Archiving data in Nova's database
30 December, 2015Update: Good news on the below. The issue with
nova-manage db archive_deleted_rows
has been fixed in Newton, and also backported to Mitaka. So if you’re running a fairly recent installation of Nova then you’ve a properly supported option for archiving this data prior to deletion. There’s also this blueprint which would handle purging the data entirely, hopefully slated for implementation in Ocata.

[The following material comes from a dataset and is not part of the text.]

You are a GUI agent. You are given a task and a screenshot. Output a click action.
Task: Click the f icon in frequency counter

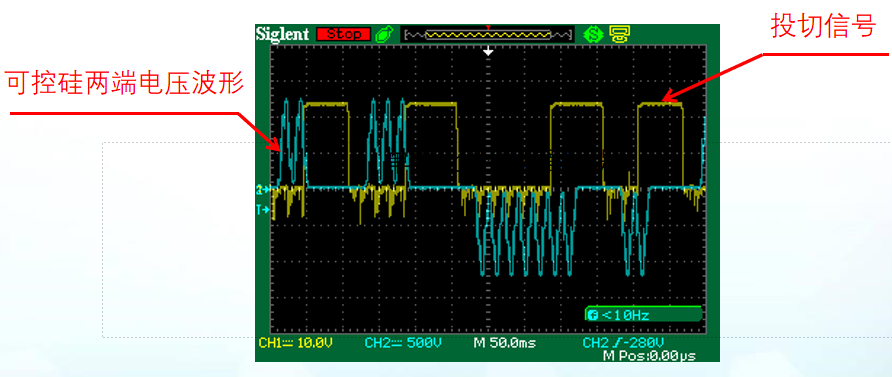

OpenStack Nova’s database can grow to a significant size over time, thanks to the fact that entries
in the instances
table (amongst others) aren’t actually deleted, they’re only flagged as such:
MariaDB [nova]> select count(*) from instances;
+----------+
| count(*) |
+----------+
| 66746 |
+----------+
1 row in set (0.02 sec)
MariaDB [nova]> select count(*) from instances where deleted_at is not null;
+----------+
| count(*) |
+----------+
| 66344 |
+----------+
1 row in set (0.26 sec)
And of course it doesn’t take long for a reasonably busy platform to build up like that. The
knock-on effect is that certain API calls ending up being particularly slow, notably
os-simple-tenant-usage
, as described in this bug
here. This API is also what’s used when you login to
Horizon with an account that has the ‘admin’ role assigned, and unfortunately it means that it can
take a long time to login as more and more cruft accumulates in the database.
Until a while back this was an easy problem to stay on top of using the nova-manage
command, but
sadly this functionality broke “at some point” because of a change that was
introduced. There’s
work being done to properly address this but it doesn’t look like it’ll land until the next release.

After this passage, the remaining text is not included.